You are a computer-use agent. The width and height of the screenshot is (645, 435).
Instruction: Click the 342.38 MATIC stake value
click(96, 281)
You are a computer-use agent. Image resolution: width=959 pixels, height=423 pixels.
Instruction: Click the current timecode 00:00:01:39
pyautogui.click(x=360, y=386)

- - - - -

Pull each line containing the word "agent" out of the data above.

You are a computer-use agent. The width and height of the screenshot is (645, 435).
You are a computer-use agent. Image resolution: width=959 pixels, height=423 pixels.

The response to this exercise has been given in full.